Detecting gunshots in audio with AI?

Started by
19 comments, last by Timkin 18 years, 3 months ago
Quote:Original post by sirSolarius
Anyhow, I'm just completely confused by how to set this thing up and run it. I'm also confused about something: if a gunshot is played over let's say 50ms, and I have 5 sets of sample data taken at 10ms intervals, how do I feed it to the network such that it realizes it's all part of one sound? Do I just make a giant vector with all 50ms of data?

This is really confusing me =(.


I've used FANN and recommend it. It follows tutorial terminology very well and includes sample programs for training simple networks. If you have MATLAB, you may want to look into some MATLAB neural network tools or scripts. Start by trying to get the network to train on simple sets such as AND/OR then XOR (which requires at least one hidden layer).

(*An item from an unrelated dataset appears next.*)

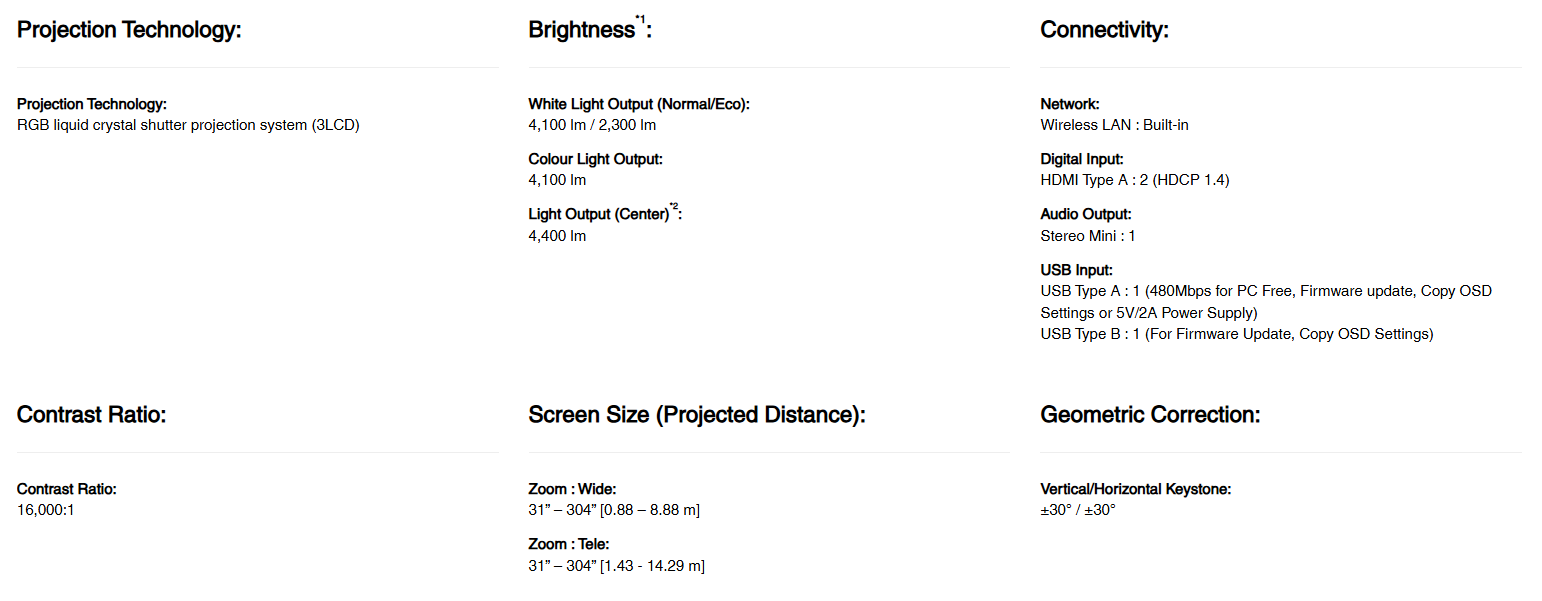Click the Geometric Correction section heading
This screenshot has width=1542, height=601.
(x=1150, y=415)
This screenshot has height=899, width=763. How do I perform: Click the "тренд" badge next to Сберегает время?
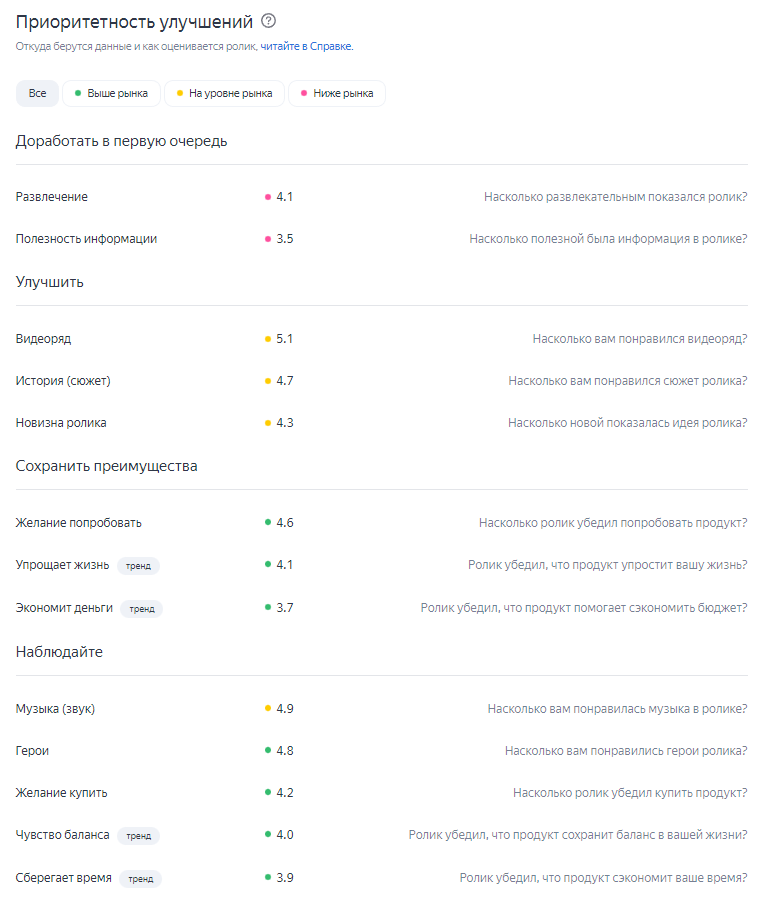140,879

Yes, you can feed all of the sound to it at once, but I doubt it will learn much. You generally want to reduce the number of inputs so that they contain as little data as possible but still hold the key for discriminating it, so techniques such as Principal Components Analysis are popular nowadays for this. Another option is for you to only pass in as inputs important features of the data, for instance statistical data, FFT results, and maybe duration data.
h20, member of WFG 0 A.D.
Advertisement
Ok, I'm looking at HMM's and they definitely seem easier to understand than NN's.

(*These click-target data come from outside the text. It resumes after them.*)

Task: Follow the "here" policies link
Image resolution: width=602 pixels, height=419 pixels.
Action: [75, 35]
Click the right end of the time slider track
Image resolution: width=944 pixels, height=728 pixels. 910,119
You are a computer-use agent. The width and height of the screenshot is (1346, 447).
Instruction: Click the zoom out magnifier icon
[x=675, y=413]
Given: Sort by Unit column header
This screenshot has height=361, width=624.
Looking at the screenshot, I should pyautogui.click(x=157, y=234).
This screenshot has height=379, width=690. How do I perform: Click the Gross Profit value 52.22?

So what I'm thinking is that I can take like 10 sets of FFT data (I'll add more variables later like sound levels, etc.) and make states out of them. Then I'll just grab 10 sets of FFT data at a time from the audio clip, run it through the HMM and see if I end in the final state. Is that correct so far?

I haven't really found any references about generating an HMM from data, however. If I show my HMM a shot with a certain 512 values, and then show it another shot with 512 similar but different values, how does it decide to move onto the next state?
Theres a book called "AI Techniques for Game Programming" that goes over Neural Networks from the beginning, and makes them surprisingly easy to learn.

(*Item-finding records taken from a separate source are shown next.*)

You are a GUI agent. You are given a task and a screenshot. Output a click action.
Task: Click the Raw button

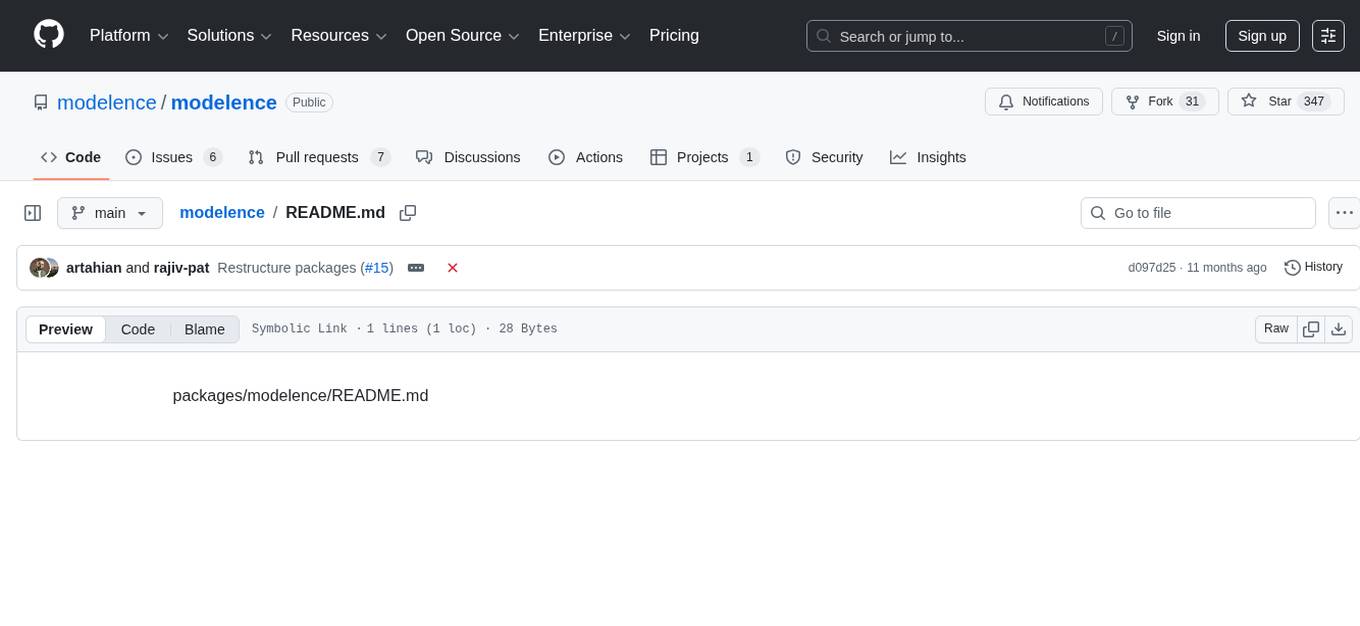(1275, 328)
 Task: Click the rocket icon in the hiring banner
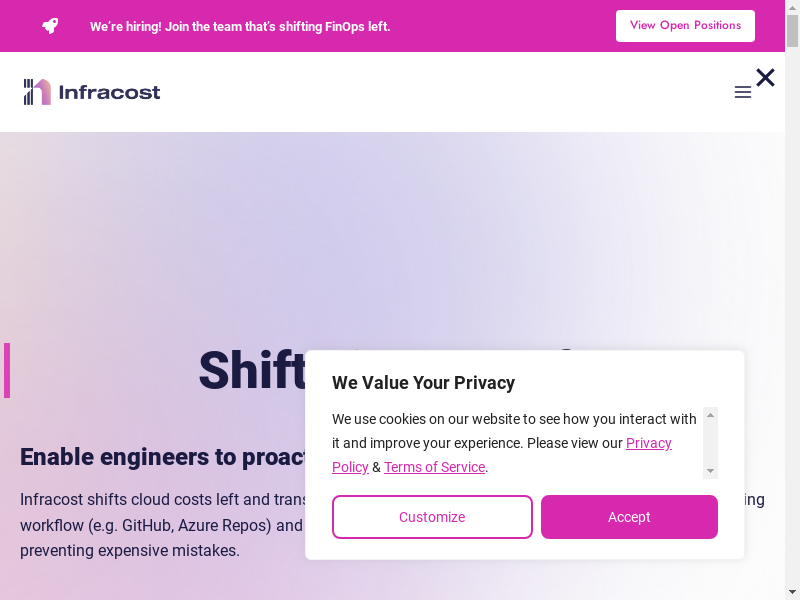click(50, 26)
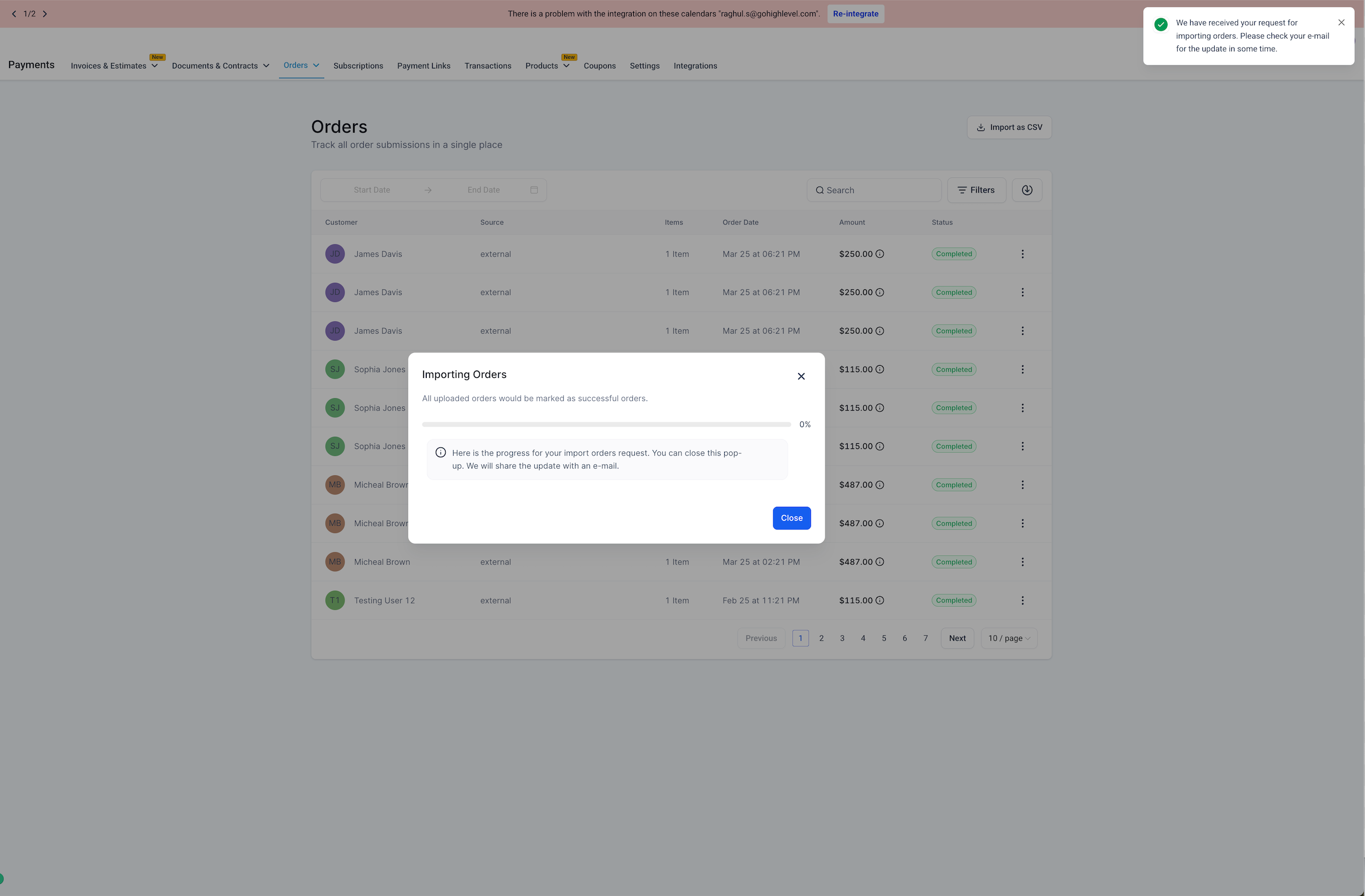Open three-dot menu for first James Davis order

(x=1022, y=254)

I agree that while a NN is a difficult algorithm to understand, once you have it written it will be the easiest way to get a very accurate "gunshot recognition" algorithm. And the above-mentioned book can get you up and running with a basic neural network in a matter of hours (if you're comfortable with C++ as a whole, anyway).

Check out my new game Smash and Dash at:

http://www.smashanddashgame.com/

Quote:Original post by JBourrie
Theres a book called "AI Techniques for Game Programming" that goes over Neural Networks from the beginning, and makes them surprisingly easy to learn.

I agree that while a NN is a difficult algorithm to understand, once you have it written it will be the easiest way to get a very accurate "gunshot recognition" algorithm. And the above-mentioned book can get you up and running with a basic neural network in a matter of hours (if you're comfortable with C++ as a whole, anyway).


Ok, I guess I'm just still trying to figure out how to take like 30ms of sound data and give it to a NN. Do I just make a giant vector of all the data and pass it in, and then read 30ms (or whatever) at a time and feed it into the network?
Hi again, you could take all that data if you wanted to and try that. But that would be a gigantic neural network. What you want to do is take features from that 30ms window of data and then feed it to the neural net. The neural net should then output (for example) a 0 or a 1. Let me try and tell you how you would do that. This is gonna be sloppy cause I am in a rush to do other things.

Just pretend that this data vector is your sound data:

x = [0.1, 0.5, 0.2, 0.5]

now 30ms might be a lot more data points but we are pretending.

We are extracting features from x:

Suppose our first feature is the estimated mean of x: then f1 = (0.1+0.5+0.2+0.5)/4 = some number

Suppose a second feature is the magnitude at frequency k, of the FFT of x: then
the fft might yield something like (just pretending):
fft of x = [0.4+0.2i,0.4+0.1i,0.3+0.5i,0.1+0.9i] then you would take the magnitude of the frequency from this fft.
magnitude at frequency f of fft of x = f2 (after calculations)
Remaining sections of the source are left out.